We'd just been watching an old "X-Files" episode: one called "Grotesque," from the third season. (I find that it originally aired February 2, 1996, according to Red Wolf's superlative "X-Files" episode guide. That's almost exactly 10 years ago, by an utter coincidence.)
In this installment -- one of the more graphic and disturbing of the series, more akin to Se7en than "The Twilight Zone" -- Mulder is brought in to consult on a case by Agent Patterson, legendary FBI profiler of serial killers. Patterson has just captured his nemesis, a former mental patient responsible for several murders that involved dismemberment, facial mutilation, and ultimately the encasement of severed heads within clay gargoyle masks. The killer admits to committing the murders and acting alone, but insists he was inhabited by an evil force controlling his movements. And now, with the murderer in custody, a copycat is out carrying on his work. The evil spirit, it would seem, has moved on to a new host. Hence Mulder's involvement. He listens to the killer's wild claims, and studies up on the subject of gargoyles.

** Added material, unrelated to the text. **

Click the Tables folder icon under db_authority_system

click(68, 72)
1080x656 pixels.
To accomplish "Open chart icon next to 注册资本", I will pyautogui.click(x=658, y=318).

Patterson is disdainful of Mulder's openness to "alternative" theories of criminal motivation -- but Mulder senses that he and the dour profiler are closer in their thinking than the latter lets on. "Patterson had this saying about tracking a killer," Mulder explains to his partner, Scully. "If you want to know an artist, you have to look at his art. What he really meant was if you wanted to catch a monster you had to become one yourself."
For a while, it looks like Mulder is intent on doing just that. He becomes obsessed with finding and understanding the evil spirit that possessed the killer. Pretty soon he is hunkering down in the killer's lair, studying his dozens of gargoyle sketches, dreaming in his bed, discovering his grisly hidden menagerie of gargoyle heads and their mutilated contents. He wakes in the killer's bed and is attacked and nearly killed by a shadowy assailant, who escapes.
You see the end coming, but it's still disturbing. Patterson the profiler is the one now inhabited by the spirit, the gargoyle, the mutilator and defiler. He's the copycat killer. He's the assailant who attacked Mulder, then let him live -- perhaps precisely so that Mulder could find him out and put an end to the killing. He and Mulder chase and tangle. Patterson is wounded, but will recover. The last we see, he is straining against bars in the darkest dungeon of a D.C. penitentiary, a Medieval hole. He's insane. His eyes are wild, and his cries resound through the hollow corridors: "I didn't do it! Listen to me! It wasn't me! It wasn't me!!"
"We work in the dark," Mulder says in voice-over. "We do what we can to battle with the evil that would otherwise destroy us. But if a man's character is his fate, this fight is not a choice but a calling. Yet sometimes the weight of this burden causes us to falter, breaching the fragile fortress of our mind, allowing the monsters without to turn within and we are left alone, staring into the abyss . . . into the laughing face of madness."
So the episode was at least partly about the mystic surmise that madness is not a disease or chemical imbalance contained in one person, as much post-Enlightenment thought would have it, but a universal trace, something of the body but not limited to it. Like a thick fog that leaves its residue of moisture. Reach your hand into madness, like Patterson or Mulder, and something might very well be clinging there when you pull it out.
"Well, what's it like?" I asked my wife.
"A combination of cigarettes, B.O., grease . . . "
That couldn't be me: I reckoned myself acceptably clean. Besides, I quit smoking more than four years ago.
She sniffed my sleeve again. No, she decided, I wasn't the source.
"It's like mental patients," she said.
My wife is a mental-health professional. In the course of the last 15 years she has spent much time in hospitals and halfway houses and back wards, counseling and treating the mentally ill.
"A lot of mental patients smell like that. Cigarettes from smoking constantly, B.O. and grease because a lot of them don't bathe very often."
"Were those mainly schizophrenics?"
"Schizophrenics, manic depressives, some borderlines."
"But no psycho killers, as far as you knew."
"Well, there were a few taken away because they got violent. But no one claiming to be inhabited by a gargoyle." She still looked puzzled; her face remained scrunched at the unpleasant smell -- which I, meanwhile, wasn't sensing at all. But then I've been snarky and coldish all weekend long. (See, there's a rational explanation for everything.)
"It must be coming in through the window," she said. "Maybe someone's frying fish."
"Mm-hmm. Did you notice it before we watched the show?"
A waft of air came in from the street. I breathed it for some trace of grease, cigarettes, even B.O. Maybe it was there; maybe it wasn't.
My wife shrugged. I shut off the TV and the lights.
"Skeery," I said. That's one of my favorites words: skeery. My wife laughed.